> PROMPT:
What you return must match the listing below character for character, minus any pictures.

> INFORMATION PROVIDED:
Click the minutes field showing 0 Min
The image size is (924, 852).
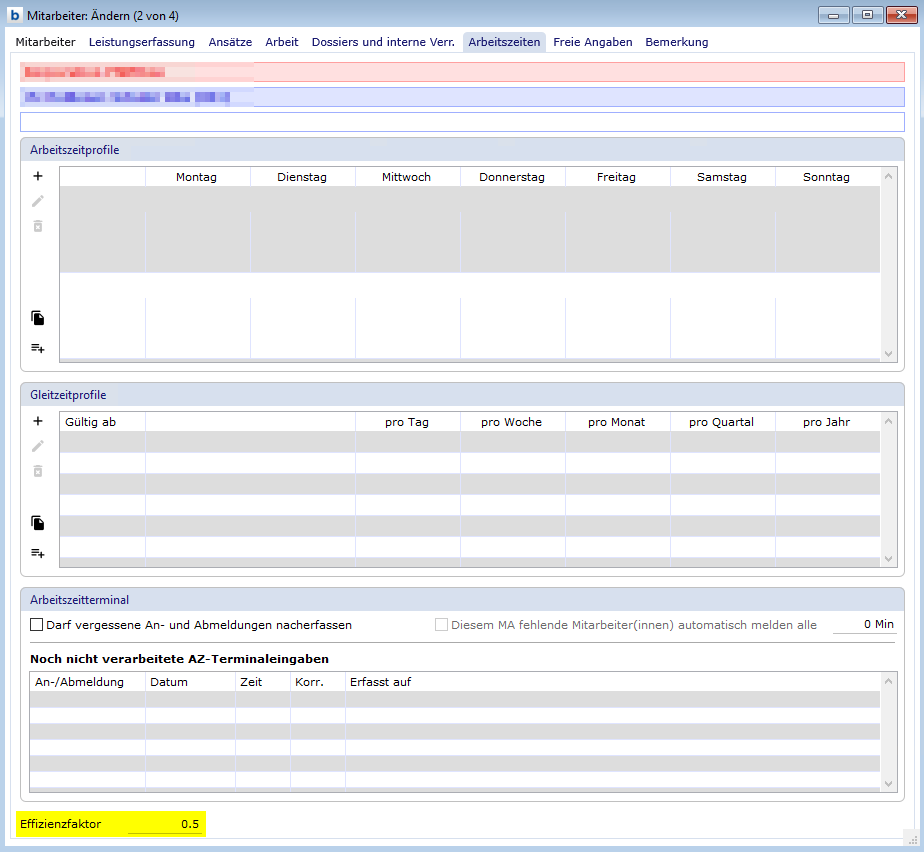[864, 625]
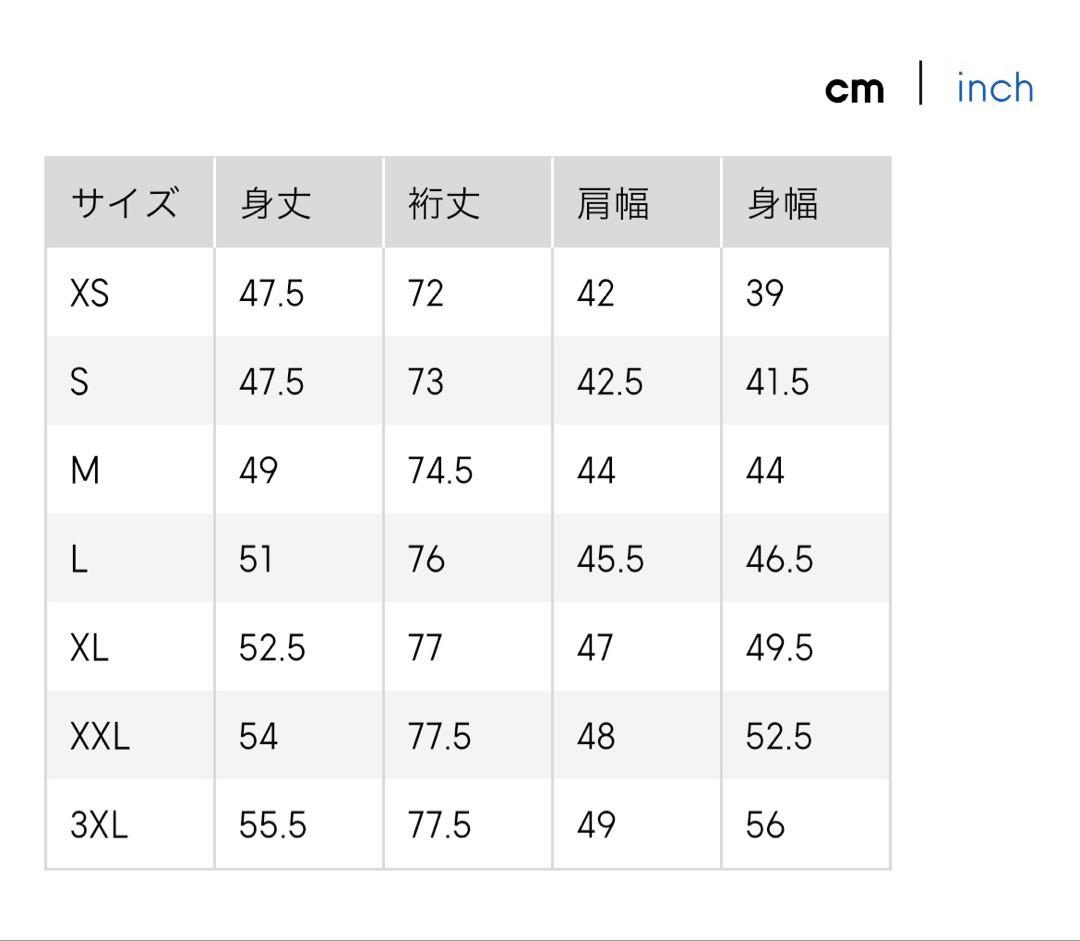
Task: Select the 3XL size row label
Action: [99, 825]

> TASK RESPONSE:
Click the minutes field showing 0 Min
The image size is (924, 852).
[864, 625]
Task: Select the 3XL size row label
Action: [99, 825]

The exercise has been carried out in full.